Knowledge Is Presence, Not Representation
In the modern world, we are trained to think that knowledge is something we possess. We accumulate it, analyze it, store it in memory. But Ṣadrā redefined knowledge at its root: real knowledge is not about holding a concept, it is about being present with reality. This is what he called al-‘ilm al-ḥuḍūrī; knowledge by presence. It is direct, unmediated, experiential. You do not “know” pain, you are present with it. You do not “know” God in the abstract, you stand before the Real in unveiled awareness.
This aligns perfectly with how the Qur’an speaks about the heart and knowledge:
"It is not the eyes that are blind, but the hearts within the chests that are blind." (Qur’an 22:46)
This form of knowledge transcends mental categories. It is intimate, like fire touching the skin. It’s why the Qur’an was not revealed to the Prophet ﷺ as a set of doctrines to be analyzed, but as a light to be absorbed. As knowledge to be meditated on and metabolized into being.
The Healing Axis: Body, Qalb, and Cosmos
Ṣadrā viewed the human being as a microcosm of the universe. The structure of your soul reflects the architecture of the cosmos. Healing, in this vision, is not merely physical or mental, it is ontological. Illness is disconnection from your rightful mode of being. Healing is returning to the divine trajectory inscribed in your soul. The heart, Al-Qalb, plays a central role. It is not merely the seat of emotions. It is the organ of vision, presence, and divine reception.
“There is a piece of flesh in the body—if it is sound, the whole body is sound… It is the heart.” (Ṣaḥīḥ al-Bukhārī)
As I have mentioned in my previous notes, the heart can be hardened, veiled, darkened. But it can also be cleansed, awakened, and illuminated. The Qur’an is not only guidance, it is shifāʾ, healing. Not just for the mind or the body, but for the subtle core of your being.

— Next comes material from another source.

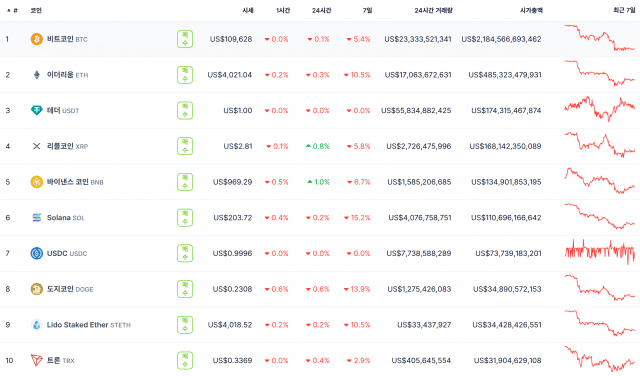Sort table by 시가총액 market cap header
This screenshot has width=640, height=376.
pos(531,11)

The Qur’an as Ontological Map
Mulla Ṣadrā approached the Qur’an not just as a legal or moral text, but as a multi-layered ontological system. Each verse, each word, carries meaning on levels that correspond to the different planes of existence. Literal meaning, symbolic meaning, ontological meaning, all coexist.
The Qur’an does not describe reality; it discloses to those who have the hearts to see.
"Do they not reflect upon the Qur’an, or are there locks upon their hearts?" (Qur’an 47:24)
For Ṣadrā, ta’wīl, esoteric interpretation, was not about abstraction, but about “descent” into the layers of Being. To interpret the Qur’an was to move from surface to depth, from image to light, from sign to presence.
The Arabic language itself, he believed, was transformed by the Qur’an. It became not just a language of communication, but a vessel of divine unveiling. One grammatical shift, one vowel, could change the entire ontological trajectory of a verse.
And perhaps that's why Arabic is one of the rare languages that activates both hemispheres of the brain, as though it was made to unify dualities.
Living the Ascent
To walk with Ṣadrā is not to become a philosopher. It is to become more awake to the structure of your own being. To align with the motion of your own soul. To see that you are not a static creature waiting to be judged, you are a being in becoming, a soul in motion, a reflection of the Real.
The Qur’an speaks in unfolding systems because it speaks from the Real. It does not only tell you what to believe, it reveals what is as it is.
"Indeed, to your Lord is the return." (Qur’an 96:8)
The return is not to a location, but to a level of being.
To a clarity.
A nearness.
In that nearness, the heart sees.



Remarkable mashAllah. JazakAllah as always for your efforts and wisdom! I just so happened to be listening to a lecture about Mulla Sadra right before seeing this 😂 So insightful!